Astronomers have so far discovered about three hundred ‘exo-planets’ orbiting distant suns, a few in ‘habitable zones,’ probably with water like earth. In the lifetimes of many people alive today, I think science will find that single celled life is quite common in the universe; that multi-cellular organisms are quite uncommon; and that sentient, potentially intelligent species such as man are rare.

Of course some people believe that we’ve already been contacted by extraterrestrials, and that they’ve ‘seeded’ human civilization, or are about to invade it. There’s no real evidence for this however. Besides, contrary to what Stephen Hawking says, any species advanced enough to be capable of interstellar travel would have grown beyond aggression, and be interested only in whether this seed of potential intelligence (humanity) will make the grade, or fade out.

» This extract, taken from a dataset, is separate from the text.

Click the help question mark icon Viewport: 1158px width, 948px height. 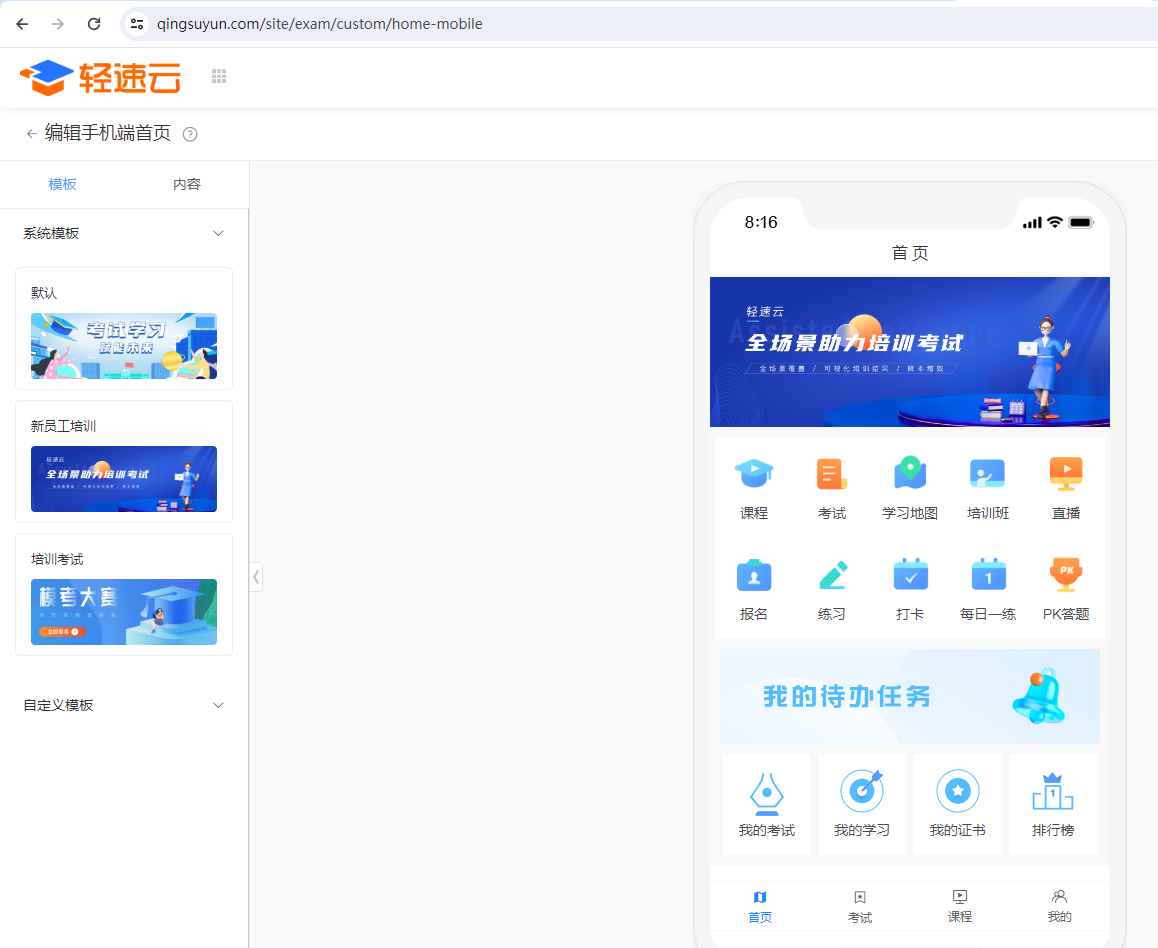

My hypothesis is that all sentient (semi-conscious and potentially fully conscious) life passes through essentially the same crisis of thought-consciousness, and the awakening of a higher consciousness.  (They may not carry the stupid use of thought to the brink of ecological and spiritual destruction however, as we humans have.) The species that make the transition have neither the desire for inter-species conflict, nor the desire to interfere with the processes of conscious transmutation in sentient species on other planets.

But I’m not nearly as interested in the question of extraterrestrial life as I am terrestrial consciousness. The brain that gave rise to religion and science is the same brain that pits the religious mind against the scientific mind. And neither high science nor organized religion can solve the human crisis, because both are products of our dualistic consciousness.

The earth, and the human spirit can’t wait until astrobiologists confirm that the emergence of life is as much a property of the universe as the formation of planets, and that sentient, technological species all follow the same basic trajectory of crisis and resolution, or extinction.

We can no longer put off the urgently pressing question of the fragmentary nature of consciousness, as we know it. The human mind has divided the layered wholeness of the earth’s ecosystems to the breaking point. And in so doing, we have also divided ourselves to the breaking point.

Can we, within ourselves, resolve the crisis of human consciousness in time to preserve the integrity of the planet, and ourselves?